Screenshot of Tim Hortons' logo from official website. (Photo: Tim Hortons)
Ontario-based low-wage employees may lose their paid breaks, benefits and perks in a corporate backlash against the government raising the minimum wage.
Ontario raised the wage from $11.60 to $14 starting January 1 and the figure is expected to reach $15 next year.
In response, fast food giant Tim Hortons, the Canadian version of McDonald’s, sent staff members a letter signed by Ron Joyce Jr, son of co-founder Ron Joyce, indicating they must agree to eliminating paid breaks and asking them to pay the majority of costs associated with benefits.
A Canadian citizen reacts to the camera after purchasing coffee, timbits and a sandwich of newly opened Tim Hortons coffee shop in San Pedro Garza Garcia, Mexico, October 27, 2017. (Photo: Daniel Becerril/ Reuters)
A spokesman for Ron Joyce Jr. told the Canadian Broadcasting Corporation (CBC news) “They, Ron and his sister Jeri Lynn Horton-Joyce, like many Ontarians, are hard-working small-business owners who are striving to keep their business viable and keep all of their employees employed."
Sunset Grill, popular chain breakfast restaurant in Ontario. (File photo)

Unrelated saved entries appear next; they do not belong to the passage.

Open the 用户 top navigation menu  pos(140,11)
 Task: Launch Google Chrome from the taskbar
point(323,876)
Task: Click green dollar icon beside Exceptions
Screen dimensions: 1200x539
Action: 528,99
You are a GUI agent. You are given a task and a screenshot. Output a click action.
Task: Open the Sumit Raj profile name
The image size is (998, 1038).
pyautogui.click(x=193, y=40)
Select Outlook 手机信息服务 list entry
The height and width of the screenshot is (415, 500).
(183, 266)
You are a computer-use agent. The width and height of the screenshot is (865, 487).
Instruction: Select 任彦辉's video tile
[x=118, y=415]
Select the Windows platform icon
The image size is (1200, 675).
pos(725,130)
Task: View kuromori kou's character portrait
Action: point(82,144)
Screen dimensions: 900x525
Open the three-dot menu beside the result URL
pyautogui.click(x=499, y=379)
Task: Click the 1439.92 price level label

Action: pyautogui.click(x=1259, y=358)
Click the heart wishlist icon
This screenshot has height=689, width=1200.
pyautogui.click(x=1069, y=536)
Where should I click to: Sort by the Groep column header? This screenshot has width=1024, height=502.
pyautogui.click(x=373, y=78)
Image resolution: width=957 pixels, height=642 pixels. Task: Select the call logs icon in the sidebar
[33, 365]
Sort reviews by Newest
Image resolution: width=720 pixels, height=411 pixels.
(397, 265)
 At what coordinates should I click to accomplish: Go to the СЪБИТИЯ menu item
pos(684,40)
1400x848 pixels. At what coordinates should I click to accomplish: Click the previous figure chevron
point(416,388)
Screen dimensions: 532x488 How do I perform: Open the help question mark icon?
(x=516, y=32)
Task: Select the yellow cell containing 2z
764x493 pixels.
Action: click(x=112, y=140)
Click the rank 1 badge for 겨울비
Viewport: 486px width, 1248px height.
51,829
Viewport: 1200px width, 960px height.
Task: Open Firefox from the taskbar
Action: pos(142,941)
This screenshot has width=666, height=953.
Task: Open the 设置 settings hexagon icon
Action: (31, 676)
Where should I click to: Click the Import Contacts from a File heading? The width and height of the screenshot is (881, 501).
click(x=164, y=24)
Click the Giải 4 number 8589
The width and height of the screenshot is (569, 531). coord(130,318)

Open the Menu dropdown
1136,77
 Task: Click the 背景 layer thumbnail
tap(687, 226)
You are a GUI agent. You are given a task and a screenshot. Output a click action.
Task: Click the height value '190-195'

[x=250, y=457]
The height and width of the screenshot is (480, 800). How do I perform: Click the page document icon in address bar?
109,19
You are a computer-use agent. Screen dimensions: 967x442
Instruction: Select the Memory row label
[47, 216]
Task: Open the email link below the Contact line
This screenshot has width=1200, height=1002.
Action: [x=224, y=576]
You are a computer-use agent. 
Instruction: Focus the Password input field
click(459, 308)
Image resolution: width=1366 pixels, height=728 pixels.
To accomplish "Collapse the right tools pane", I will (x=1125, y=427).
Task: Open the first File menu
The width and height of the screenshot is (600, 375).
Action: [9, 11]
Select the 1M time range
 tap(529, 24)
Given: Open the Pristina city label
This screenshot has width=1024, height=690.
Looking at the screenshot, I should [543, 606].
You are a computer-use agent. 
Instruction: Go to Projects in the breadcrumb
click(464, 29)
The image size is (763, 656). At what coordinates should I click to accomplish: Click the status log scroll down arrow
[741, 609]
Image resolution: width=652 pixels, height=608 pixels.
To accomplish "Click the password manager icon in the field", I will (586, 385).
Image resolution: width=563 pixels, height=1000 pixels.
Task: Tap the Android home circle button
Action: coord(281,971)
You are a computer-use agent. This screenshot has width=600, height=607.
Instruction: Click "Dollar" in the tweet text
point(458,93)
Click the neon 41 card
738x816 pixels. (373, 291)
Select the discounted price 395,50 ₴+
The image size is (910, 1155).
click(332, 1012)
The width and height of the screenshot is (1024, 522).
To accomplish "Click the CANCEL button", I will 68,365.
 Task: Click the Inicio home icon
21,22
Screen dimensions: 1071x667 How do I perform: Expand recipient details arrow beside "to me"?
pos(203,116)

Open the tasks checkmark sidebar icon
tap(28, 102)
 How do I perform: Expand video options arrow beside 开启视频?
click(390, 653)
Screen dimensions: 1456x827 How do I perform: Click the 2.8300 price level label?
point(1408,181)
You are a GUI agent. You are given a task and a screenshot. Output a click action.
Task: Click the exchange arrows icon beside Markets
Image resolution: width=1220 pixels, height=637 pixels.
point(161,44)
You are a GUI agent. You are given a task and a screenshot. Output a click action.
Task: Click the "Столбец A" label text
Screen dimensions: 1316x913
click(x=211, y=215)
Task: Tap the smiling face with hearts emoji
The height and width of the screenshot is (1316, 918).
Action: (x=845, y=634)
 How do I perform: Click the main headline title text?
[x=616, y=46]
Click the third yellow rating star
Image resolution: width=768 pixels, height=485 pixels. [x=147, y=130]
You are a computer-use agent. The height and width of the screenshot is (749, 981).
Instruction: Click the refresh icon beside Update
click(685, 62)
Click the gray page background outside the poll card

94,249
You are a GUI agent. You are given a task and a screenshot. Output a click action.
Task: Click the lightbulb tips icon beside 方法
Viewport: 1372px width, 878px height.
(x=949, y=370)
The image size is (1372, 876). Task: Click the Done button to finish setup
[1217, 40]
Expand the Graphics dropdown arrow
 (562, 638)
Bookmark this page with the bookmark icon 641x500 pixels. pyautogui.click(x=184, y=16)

Not only Tim Hortons. Sunset Grill, a popular Ontario chain breakfast restaurant, is requiring extra pay from servers "to ensure the continuation of successful operations following the increase in minimum wage rates."
A Sunset Grill server told CBC news on condition of anonymity that “people are very upset about it” and that their wage increase was now effectively nil.
Columnist and freelance writer Andray Domise said that there will be a 25 percent increase in tipping clawbacks coinciding with the 20 percent increase in the minimum wage. It was unclear how the clawback would work.